Essai de corruption de la démocratie

« Attaquer la justice, c’est remettre en cause l’ensemble du système démocratique »
« Viol de l’État de droit »,
« Justice politique »,
« Le droit contre le peuple »…

  • Que retenez-vous des réactions qui ont suivi la condamnation de Marine Le Pen ?
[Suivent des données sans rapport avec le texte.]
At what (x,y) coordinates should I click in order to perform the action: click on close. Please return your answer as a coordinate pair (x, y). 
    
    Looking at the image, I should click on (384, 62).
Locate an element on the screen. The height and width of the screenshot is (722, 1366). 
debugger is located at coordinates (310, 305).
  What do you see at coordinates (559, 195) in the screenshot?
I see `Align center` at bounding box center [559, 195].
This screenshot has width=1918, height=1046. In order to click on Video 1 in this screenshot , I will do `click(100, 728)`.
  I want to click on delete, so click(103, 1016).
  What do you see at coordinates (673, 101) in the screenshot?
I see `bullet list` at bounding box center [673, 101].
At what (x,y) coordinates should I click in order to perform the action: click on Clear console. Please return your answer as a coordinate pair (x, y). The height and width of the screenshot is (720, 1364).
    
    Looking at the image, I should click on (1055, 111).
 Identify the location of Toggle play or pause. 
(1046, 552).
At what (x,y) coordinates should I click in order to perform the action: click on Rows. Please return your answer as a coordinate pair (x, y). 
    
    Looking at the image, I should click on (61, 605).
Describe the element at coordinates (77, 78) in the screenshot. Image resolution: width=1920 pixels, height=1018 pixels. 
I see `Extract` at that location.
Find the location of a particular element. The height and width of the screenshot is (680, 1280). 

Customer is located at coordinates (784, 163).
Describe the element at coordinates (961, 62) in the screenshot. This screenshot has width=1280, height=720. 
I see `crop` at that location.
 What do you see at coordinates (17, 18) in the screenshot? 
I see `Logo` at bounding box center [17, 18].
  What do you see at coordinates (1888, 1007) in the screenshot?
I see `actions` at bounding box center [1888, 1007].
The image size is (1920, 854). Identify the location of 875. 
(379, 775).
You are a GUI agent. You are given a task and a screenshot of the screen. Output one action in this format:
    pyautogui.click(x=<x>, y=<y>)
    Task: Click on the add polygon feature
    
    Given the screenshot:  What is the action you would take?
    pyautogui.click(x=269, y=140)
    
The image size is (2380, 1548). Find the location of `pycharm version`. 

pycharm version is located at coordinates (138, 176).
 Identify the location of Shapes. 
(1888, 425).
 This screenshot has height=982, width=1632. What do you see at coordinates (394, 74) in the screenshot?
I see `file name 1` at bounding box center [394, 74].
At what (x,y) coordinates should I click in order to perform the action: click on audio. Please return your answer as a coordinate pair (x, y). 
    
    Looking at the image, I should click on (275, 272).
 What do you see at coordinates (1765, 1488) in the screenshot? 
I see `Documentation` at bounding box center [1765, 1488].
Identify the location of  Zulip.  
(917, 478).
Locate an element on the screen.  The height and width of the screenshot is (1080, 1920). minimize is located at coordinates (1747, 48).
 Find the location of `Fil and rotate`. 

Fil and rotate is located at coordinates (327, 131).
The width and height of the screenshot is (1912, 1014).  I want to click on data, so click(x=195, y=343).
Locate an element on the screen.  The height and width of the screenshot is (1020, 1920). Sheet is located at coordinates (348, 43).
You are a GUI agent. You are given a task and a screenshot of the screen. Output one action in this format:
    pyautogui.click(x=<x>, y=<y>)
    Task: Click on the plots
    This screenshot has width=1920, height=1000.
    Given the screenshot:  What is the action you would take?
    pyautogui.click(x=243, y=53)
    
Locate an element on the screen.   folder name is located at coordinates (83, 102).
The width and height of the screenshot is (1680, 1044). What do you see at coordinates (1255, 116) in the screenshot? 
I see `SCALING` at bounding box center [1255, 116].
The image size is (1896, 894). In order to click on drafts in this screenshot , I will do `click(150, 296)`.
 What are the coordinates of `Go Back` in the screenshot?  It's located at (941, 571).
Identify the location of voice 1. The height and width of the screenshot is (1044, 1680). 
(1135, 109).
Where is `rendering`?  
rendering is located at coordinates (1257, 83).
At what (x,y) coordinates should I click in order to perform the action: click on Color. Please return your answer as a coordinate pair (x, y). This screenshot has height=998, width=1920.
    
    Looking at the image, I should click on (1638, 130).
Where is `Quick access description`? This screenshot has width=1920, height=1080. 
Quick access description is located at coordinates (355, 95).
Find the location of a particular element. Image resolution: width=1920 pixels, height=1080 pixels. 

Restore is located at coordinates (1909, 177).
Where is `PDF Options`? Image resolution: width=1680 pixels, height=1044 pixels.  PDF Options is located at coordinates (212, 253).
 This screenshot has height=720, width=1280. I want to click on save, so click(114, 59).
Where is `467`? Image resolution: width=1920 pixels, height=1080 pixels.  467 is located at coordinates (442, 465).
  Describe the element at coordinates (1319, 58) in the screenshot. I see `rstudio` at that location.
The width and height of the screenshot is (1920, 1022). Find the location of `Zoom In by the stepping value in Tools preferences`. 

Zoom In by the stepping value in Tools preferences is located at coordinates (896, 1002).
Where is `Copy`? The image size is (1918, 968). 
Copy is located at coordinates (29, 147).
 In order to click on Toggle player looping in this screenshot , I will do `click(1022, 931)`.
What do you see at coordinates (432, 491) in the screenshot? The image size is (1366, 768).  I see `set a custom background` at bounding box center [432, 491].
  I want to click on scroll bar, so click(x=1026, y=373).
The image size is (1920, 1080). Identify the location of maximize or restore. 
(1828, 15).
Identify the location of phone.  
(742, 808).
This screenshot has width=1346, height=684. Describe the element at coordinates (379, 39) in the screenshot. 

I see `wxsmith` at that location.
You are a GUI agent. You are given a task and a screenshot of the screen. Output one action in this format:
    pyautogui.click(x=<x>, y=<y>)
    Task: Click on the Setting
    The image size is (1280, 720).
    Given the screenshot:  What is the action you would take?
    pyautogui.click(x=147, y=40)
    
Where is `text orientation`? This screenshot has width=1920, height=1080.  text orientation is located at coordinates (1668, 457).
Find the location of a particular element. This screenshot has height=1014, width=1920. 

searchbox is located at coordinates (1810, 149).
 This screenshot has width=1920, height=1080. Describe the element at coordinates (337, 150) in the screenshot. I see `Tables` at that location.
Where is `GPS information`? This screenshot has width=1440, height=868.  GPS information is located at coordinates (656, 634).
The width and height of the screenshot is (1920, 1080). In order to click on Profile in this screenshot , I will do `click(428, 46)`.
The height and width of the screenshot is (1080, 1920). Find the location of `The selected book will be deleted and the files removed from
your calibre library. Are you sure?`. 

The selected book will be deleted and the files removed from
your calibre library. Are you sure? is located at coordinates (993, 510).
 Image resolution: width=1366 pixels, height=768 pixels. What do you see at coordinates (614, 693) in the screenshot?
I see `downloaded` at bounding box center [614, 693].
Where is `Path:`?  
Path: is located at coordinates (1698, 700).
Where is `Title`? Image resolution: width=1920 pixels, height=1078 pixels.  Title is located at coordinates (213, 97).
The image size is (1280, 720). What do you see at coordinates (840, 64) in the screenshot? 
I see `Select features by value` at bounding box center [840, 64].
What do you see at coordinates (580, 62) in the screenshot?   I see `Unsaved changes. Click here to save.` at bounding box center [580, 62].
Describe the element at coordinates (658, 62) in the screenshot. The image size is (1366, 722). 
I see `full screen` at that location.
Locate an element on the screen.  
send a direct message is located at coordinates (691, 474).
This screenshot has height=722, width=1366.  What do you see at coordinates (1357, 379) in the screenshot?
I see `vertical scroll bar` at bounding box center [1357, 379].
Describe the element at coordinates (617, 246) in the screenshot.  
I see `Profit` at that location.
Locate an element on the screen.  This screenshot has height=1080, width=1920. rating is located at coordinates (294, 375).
Qu’une grande partie de la droite et de l’extrême droite s’attaque à la justice n’est pas nouveau, elles ne supportent pas d’être mises en cause et condamnées. Les mêmes qui veulent une justice extrêmement dure considèrent qu’ils sont au-dessus de la loi. Mais cette fois, cela prend une ampleur extraordinaire et inquiétante.
La droitisation de l’espace politique et médiatique a exacerbé les attaques contre la justice, une dérive dans laquelle Nicolas Sarkozy a joué un rôle primordial en délégitimant les juges dans les affaires où il est impliqué.
Un ancien président de la République qui s’en prend à la justice et à la presse, ça a un effet dévastateur. Attaquer la justice alors qu’elle est une émanation de nos règles et garante du droit, c’est remettre en cause l’ensemble du système démocratique.

  • Quels effets ont ces affaires sur les électeurs ?

De nombreux éléments laissent penser que ce n’est pas le manque de probité de la classe politique qui sape la confiance des populations. Les électeurs condamnent presque unani­mement la corruption, ce qui ne les empêche paradoxalement pas de voter largement pour des candidats condamnés pour corruption. Leurs intérêts personnels passent avant leur jugement moral. Les électeurs, comme leurs élus, sont opportunistes.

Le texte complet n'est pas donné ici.